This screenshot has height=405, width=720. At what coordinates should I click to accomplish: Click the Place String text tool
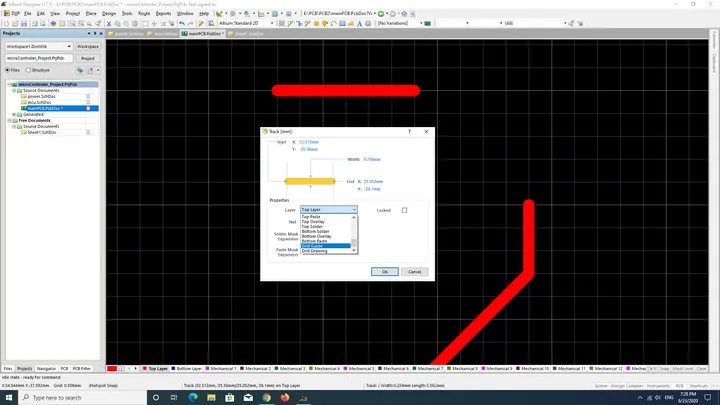[x=360, y=23]
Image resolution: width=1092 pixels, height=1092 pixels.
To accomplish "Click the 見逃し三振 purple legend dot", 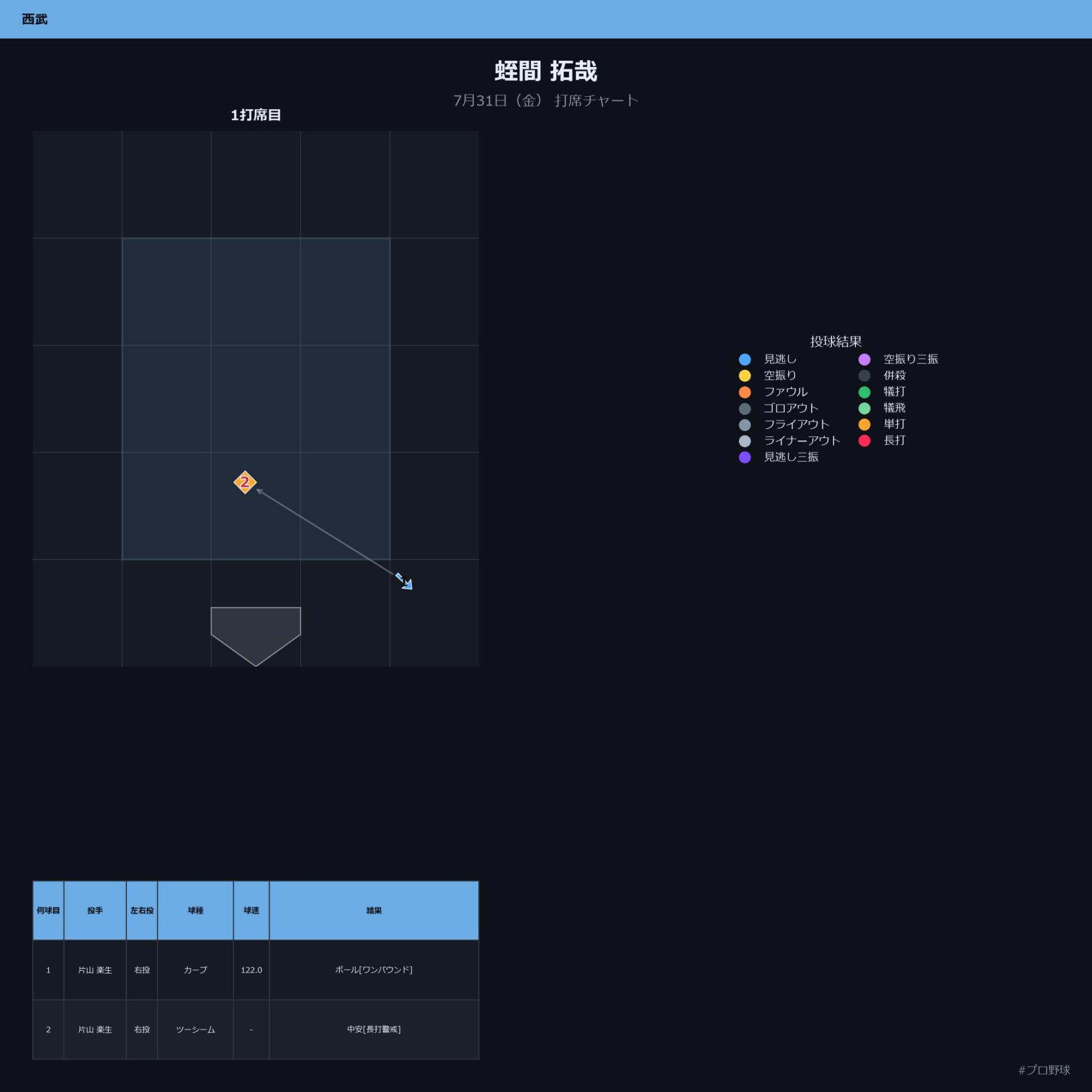I will 744,457.
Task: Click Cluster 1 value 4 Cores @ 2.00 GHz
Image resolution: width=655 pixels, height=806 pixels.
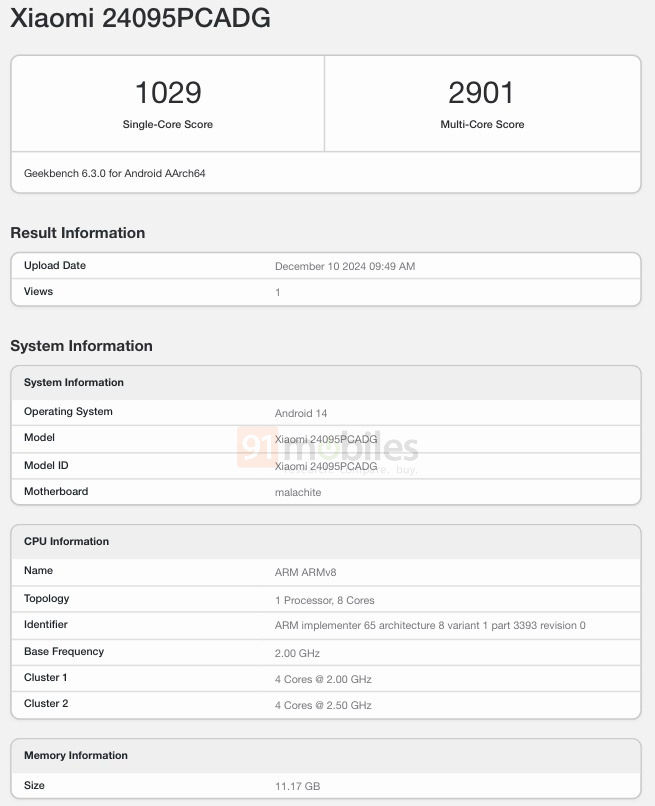Action: tap(323, 679)
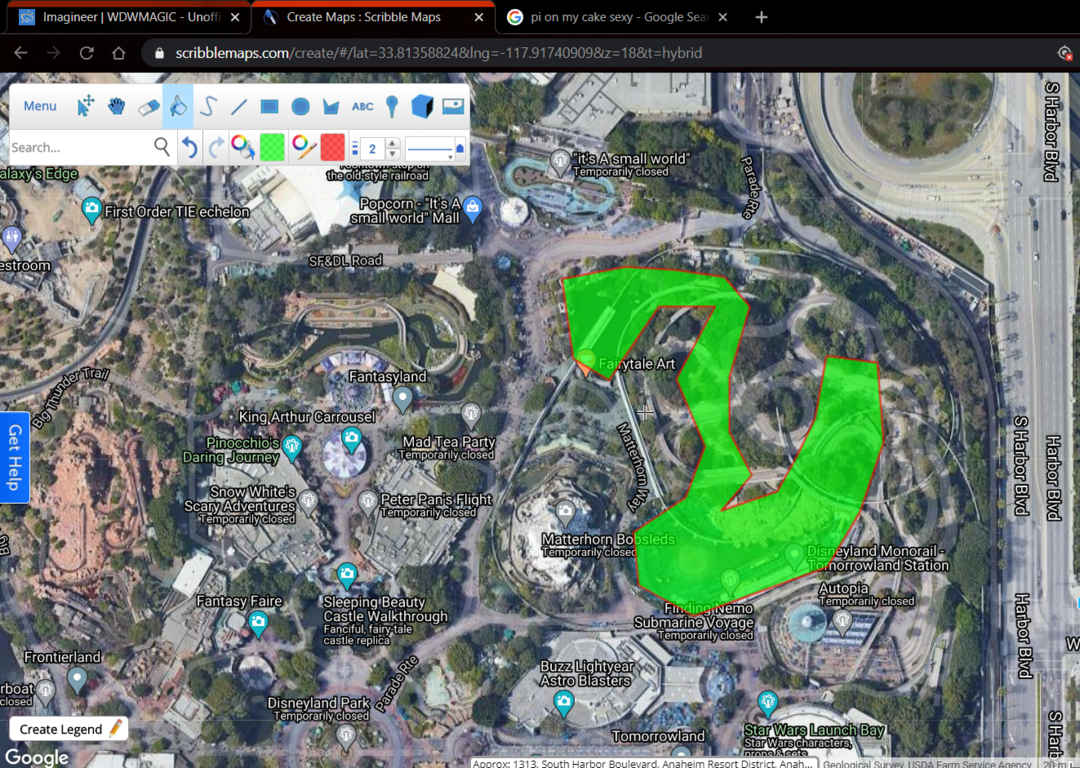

--- --- ---

Directions for this task
Please give again, word for word, the lines from the one containing "Image resolution: width=655" through the last line of the listing above, inclusive, and leave out pictures.

Answer box
Image resolution: width=655 pixels, height=806 pixels.
Action: tap(323, 679)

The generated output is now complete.